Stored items

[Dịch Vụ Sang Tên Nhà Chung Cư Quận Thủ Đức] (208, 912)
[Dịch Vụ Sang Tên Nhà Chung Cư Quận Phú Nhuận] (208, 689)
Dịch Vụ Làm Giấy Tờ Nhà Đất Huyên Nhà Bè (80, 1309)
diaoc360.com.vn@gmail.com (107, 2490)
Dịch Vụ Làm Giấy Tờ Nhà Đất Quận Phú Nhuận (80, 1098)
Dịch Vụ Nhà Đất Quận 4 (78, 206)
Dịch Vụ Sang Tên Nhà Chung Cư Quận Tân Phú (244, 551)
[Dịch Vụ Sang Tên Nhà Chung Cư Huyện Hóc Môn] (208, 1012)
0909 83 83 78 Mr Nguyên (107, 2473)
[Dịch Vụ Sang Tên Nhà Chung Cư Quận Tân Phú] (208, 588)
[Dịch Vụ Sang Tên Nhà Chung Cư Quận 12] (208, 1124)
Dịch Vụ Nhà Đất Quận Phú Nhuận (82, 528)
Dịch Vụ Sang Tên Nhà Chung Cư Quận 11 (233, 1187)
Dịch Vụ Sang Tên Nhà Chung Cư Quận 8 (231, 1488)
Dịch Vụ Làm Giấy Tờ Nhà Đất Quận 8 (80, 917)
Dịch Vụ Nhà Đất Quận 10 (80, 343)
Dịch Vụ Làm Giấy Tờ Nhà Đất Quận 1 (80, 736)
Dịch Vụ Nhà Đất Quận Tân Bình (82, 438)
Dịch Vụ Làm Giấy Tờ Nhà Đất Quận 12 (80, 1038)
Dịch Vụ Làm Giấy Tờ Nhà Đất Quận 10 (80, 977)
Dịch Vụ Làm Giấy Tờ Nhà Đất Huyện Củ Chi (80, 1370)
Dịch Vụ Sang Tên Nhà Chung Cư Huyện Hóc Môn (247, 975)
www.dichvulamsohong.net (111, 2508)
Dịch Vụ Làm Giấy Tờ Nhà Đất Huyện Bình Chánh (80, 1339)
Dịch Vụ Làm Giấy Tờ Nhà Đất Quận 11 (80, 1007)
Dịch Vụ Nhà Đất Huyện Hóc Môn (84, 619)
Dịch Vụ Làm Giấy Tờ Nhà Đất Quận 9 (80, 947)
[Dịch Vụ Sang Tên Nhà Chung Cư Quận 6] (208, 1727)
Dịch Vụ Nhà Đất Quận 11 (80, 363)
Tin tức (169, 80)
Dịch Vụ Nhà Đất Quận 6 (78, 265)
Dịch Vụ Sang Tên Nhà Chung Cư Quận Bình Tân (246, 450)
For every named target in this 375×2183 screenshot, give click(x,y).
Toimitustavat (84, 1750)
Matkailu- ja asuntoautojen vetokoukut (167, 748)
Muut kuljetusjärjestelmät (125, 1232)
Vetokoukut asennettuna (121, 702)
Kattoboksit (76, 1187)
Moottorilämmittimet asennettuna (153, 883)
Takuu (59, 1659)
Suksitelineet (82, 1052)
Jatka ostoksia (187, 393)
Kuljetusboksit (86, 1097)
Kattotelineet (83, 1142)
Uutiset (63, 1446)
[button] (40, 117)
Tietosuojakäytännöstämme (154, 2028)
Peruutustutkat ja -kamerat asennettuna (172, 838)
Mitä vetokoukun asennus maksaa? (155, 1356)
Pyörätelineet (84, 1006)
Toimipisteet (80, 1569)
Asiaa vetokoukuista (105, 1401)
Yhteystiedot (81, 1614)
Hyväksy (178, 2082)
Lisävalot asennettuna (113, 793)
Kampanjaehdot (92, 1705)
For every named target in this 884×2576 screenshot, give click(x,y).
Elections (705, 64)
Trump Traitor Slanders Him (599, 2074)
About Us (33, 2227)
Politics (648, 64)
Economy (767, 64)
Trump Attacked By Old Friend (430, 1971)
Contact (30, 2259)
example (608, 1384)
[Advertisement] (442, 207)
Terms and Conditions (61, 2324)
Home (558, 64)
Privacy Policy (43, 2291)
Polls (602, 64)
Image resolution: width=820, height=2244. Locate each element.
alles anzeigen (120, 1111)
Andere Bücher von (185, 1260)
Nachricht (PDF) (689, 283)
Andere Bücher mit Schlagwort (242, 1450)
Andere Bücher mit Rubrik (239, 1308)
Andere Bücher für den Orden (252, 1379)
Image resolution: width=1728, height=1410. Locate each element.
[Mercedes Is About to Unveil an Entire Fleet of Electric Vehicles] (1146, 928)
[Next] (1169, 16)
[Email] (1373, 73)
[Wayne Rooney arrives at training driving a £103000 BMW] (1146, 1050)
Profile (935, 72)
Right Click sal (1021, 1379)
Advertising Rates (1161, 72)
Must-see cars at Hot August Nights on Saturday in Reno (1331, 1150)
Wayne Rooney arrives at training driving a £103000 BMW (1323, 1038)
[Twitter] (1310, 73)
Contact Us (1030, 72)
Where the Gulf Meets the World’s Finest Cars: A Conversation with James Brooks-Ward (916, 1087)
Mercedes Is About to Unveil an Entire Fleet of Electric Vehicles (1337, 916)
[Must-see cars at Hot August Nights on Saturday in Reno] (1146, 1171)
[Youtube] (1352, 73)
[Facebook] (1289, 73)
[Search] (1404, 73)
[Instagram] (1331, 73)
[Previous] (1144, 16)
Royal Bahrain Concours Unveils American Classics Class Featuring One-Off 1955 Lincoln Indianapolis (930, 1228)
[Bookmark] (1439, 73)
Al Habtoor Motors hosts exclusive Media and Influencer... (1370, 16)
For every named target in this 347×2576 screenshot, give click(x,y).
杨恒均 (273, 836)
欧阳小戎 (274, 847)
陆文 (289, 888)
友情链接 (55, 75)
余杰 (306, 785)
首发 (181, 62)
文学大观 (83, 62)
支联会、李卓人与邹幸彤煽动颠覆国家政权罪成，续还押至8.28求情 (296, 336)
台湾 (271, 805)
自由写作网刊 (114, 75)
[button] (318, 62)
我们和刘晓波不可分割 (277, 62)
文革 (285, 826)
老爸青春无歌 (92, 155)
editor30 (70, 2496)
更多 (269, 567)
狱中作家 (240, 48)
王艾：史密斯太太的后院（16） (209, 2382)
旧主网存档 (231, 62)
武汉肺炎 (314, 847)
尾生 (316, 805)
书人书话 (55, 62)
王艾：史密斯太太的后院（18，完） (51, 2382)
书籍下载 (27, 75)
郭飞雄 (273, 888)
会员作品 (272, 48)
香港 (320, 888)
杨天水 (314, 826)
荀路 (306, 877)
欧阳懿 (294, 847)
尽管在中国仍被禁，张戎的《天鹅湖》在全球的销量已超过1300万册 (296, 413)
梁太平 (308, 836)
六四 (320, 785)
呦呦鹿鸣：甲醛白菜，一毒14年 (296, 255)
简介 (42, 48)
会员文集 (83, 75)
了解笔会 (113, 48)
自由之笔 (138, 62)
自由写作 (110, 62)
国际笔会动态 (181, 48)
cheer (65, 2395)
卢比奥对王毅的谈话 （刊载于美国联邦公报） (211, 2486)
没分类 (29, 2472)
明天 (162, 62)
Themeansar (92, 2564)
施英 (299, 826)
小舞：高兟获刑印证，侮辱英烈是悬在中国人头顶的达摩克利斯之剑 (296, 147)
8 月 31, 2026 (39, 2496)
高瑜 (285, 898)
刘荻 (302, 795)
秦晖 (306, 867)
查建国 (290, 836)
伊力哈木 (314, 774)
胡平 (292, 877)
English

* Brief
Restate the data word for word.

* Result for this task
[Dịch Vụ Sang Tên Nhà Chung Cư Quận Thủ Đức] (208, 912)
[Dịch Vụ Sang Tên Nhà Chung Cư Quận Phú Nhuận] (208, 689)
Dịch Vụ Làm Giấy Tờ Nhà Đất Huyên Nhà Bè (80, 1309)
diaoc360.com.vn@gmail.com (107, 2490)
Dịch Vụ Làm Giấy Tờ Nhà Đất Quận Phú Nhuận (80, 1098)
Dịch Vụ Nhà Đất Quận 4 (78, 206)
Dịch Vụ Sang Tên Nhà Chung Cư Quận Tân Phú (244, 551)
[Dịch Vụ Sang Tên Nhà Chung Cư Huyện Hóc Môn] (208, 1012)
0909 83 83 78 Mr Nguyên (107, 2473)
[Dịch Vụ Sang Tên Nhà Chung Cư Quận Tân Phú] (208, 588)
[Dịch Vụ Sang Tên Nhà Chung Cư Quận 12] (208, 1124)
Dịch Vụ Nhà Đất Quận Phú Nhuận (82, 528)
Dịch Vụ Sang Tên Nhà Chung Cư Quận 11 (233, 1187)
Dịch Vụ Sang Tên Nhà Chung Cư Quận 8 (231, 1488)
Dịch Vụ Làm Giấy Tờ Nhà Đất Quận 8 (80, 917)
Dịch Vụ Nhà Đất Quận 10 (80, 343)
Dịch Vụ Làm Giấy Tờ Nhà Đất Quận 1 (80, 736)
Dịch Vụ Nhà Đất Quận Tân Bình (82, 438)
Dịch Vụ Làm Giấy Tờ Nhà Đất Quận 12 (80, 1038)
Dịch Vụ Làm Giấy Tờ Nhà Đất Quận 10 (80, 977)
Dịch Vụ Làm Giấy Tờ Nhà Đất Huyện Củ Chi (80, 1370)
Dịch Vụ Sang Tên Nhà Chung Cư Huyện Hóc Môn (247, 975)
www.dichvulamsohong.net (111, 2508)
Dịch Vụ Làm Giấy Tờ Nhà Đất Huyện Bình Chánh (80, 1339)
Dịch Vụ Làm Giấy Tờ Nhà Đất Quận 11 (80, 1007)
Dịch Vụ Nhà Đất Huyện Hóc Môn (84, 619)
Dịch Vụ Làm Giấy Tờ Nhà Đất Quận 9 (80, 947)
[Dịch Vụ Sang Tên Nhà Chung Cư Quận 6] (208, 1727)
Dịch Vụ Nhà Đất Quận 11 (80, 363)
Tin tức (169, 80)
Dịch Vụ Nhà Đất Quận 6 (78, 265)
Dịch Vụ Sang Tên Nhà Chung Cư Quận Bình Tân (246, 450)
For every named target in this 375×2183 screenshot, give click(x,y).
Toimitustavat (84, 1750)
Matkailu- ja asuntoautojen vetokoukut (167, 748)
Muut kuljetusjärjestelmät (125, 1232)
Vetokoukut asennettuna (121, 702)
Kattoboksit (76, 1187)
Moottorilämmittimet asennettuna (153, 883)
Takuu (59, 1659)
Suksitelineet (82, 1052)
Jatka ostoksia (187, 393)
Kuljetusboksit (86, 1097)
Kattotelineet (83, 1142)
Uutiset (63, 1446)
[button] (40, 117)
Tietosuojakäytännöstämme (154, 2028)
Peruutustutkat ja -kamerat asennettuna (172, 838)
Mitä vetokoukun asennus maksaa? (155, 1356)
Pyörätelineet (84, 1006)
Toimipisteet (80, 1569)
Asiaa vetokoukuista (105, 1401)
Yhteystiedot (81, 1614)
Hyväksy (178, 2082)
Lisävalot asennettuna (113, 793)
Kampanjaehdot (92, 1705)
For every named target in this 884×2576 screenshot, give click(x,y).
Elections (705, 64)
Trump Traitor Slanders Him (599, 2074)
About Us (33, 2227)
Politics (648, 64)
Economy (767, 64)
Trump Attacked By Old Friend (430, 1971)
Contact (30, 2259)
example (608, 1384)
[Advertisement] (442, 207)
Terms and Conditions (61, 2324)
Home (558, 64)
Privacy Policy (43, 2291)
Polls (602, 64)
Image resolution: width=820, height=2244. Locate each element.
alles anzeigen (120, 1111)
Andere Bücher von (185, 1260)
Nachricht (PDF) (689, 283)
Andere Bücher mit Schlagwort (242, 1450)
Andere Bücher mit Rubrik (239, 1308)
Andere Bücher für den Orden (252, 1379)
Image resolution: width=1728, height=1410. Locate each element.
[Mercedes Is About to Unveil an Entire Fleet of Electric Vehicles] (1146, 928)
[Next] (1169, 16)
[Email] (1373, 73)
[Wayne Rooney arrives at training driving a £103000 BMW] (1146, 1050)
Profile (935, 72)
Right Click sal (1021, 1379)
Advertising Rates (1161, 72)
Must-see cars at Hot August Nights on Saturday in Reno (1331, 1150)
Wayne Rooney arrives at training driving a £103000 BMW (1323, 1038)
[Twitter] (1310, 73)
Contact Us (1030, 72)
Where the Gulf Meets the World’s Finest Cars: A Conversation with James Brooks-Ward (916, 1087)
Mercedes Is About to Unveil an Entire Fleet of Electric Vehicles (1337, 916)
[Must-see cars at Hot August Nights on Saturday in Reno] (1146, 1171)
[Youtube] (1352, 73)
[Facebook] (1289, 73)
[Search] (1404, 73)
[Instagram] (1331, 73)
[Previous] (1144, 16)
Royal Bahrain Concours Unveils American Classics Class Featuring One-Off 1955 Lincoln Indianapolis (930, 1228)
[Bookmark] (1439, 73)
Al Habtoor Motors hosts exclusive Media and Influencer... (1370, 16)
For every named target in this 347×2576 screenshot, give click(x,y).
杨恒均 (273, 836)
欧阳小戎 (274, 847)
陆文 (289, 888)
友情链接 (55, 75)
余杰 (306, 785)
首发 (181, 62)
文学大观 (83, 62)
支联会、李卓人与邹幸彤煽动颠覆国家政权罪成，续还押至8.28求情 (296, 336)
台湾 (271, 805)
自由写作网刊 (114, 75)
[button] (318, 62)
我们和刘晓波不可分割 (277, 62)
文革 (285, 826)
老爸青春无歌 (92, 155)
editor30 (70, 2496)
更多 (269, 567)
狱中作家 (240, 48)
王艾：史密斯太太的后院（16） (209, 2382)
旧主网存档 (231, 62)
武汉肺炎 (314, 847)
尾生 (316, 805)
书人书话 (55, 62)
王艾：史密斯太太的后院（18，完） (51, 2382)
书籍下载 (27, 75)
郭飞雄 (273, 888)
会员作品 (272, 48)
香港 (320, 888)
杨天水 (314, 826)
荀路 (306, 877)
欧阳懿 (294, 847)
尽管在中国仍被禁，张戎的《天鹅湖》在全球的销量已超过1300万册 (296, 413)
梁太平 (308, 836)
六四 (320, 785)
呦呦鹿鸣：甲醛白菜，一毒14年 (296, 255)
简介 (42, 48)
会员文集 (83, 75)
了解笔会 (113, 48)
自由之笔 (138, 62)
自由写作 (110, 62)
国际笔会动态 (181, 48)
cheer (65, 2395)
卢比奥对王毅的谈话 （刊载于美国联邦公报） (211, 2486)
没分类 (29, 2472)
明天 (162, 62)
Themeansar (92, 2564)
施英 (299, 826)
小舞：高兟获刑印证，侮辱英烈是悬在中国人头顶的达摩克利斯之剑 (296, 147)
8 月 31, 2026 (39, 2496)
高瑜 (285, 898)
刘荻 (302, 795)
秦晖 (306, 867)
查建国 (290, 836)
伊力哈木 (314, 774)
胡平 (292, 877)
English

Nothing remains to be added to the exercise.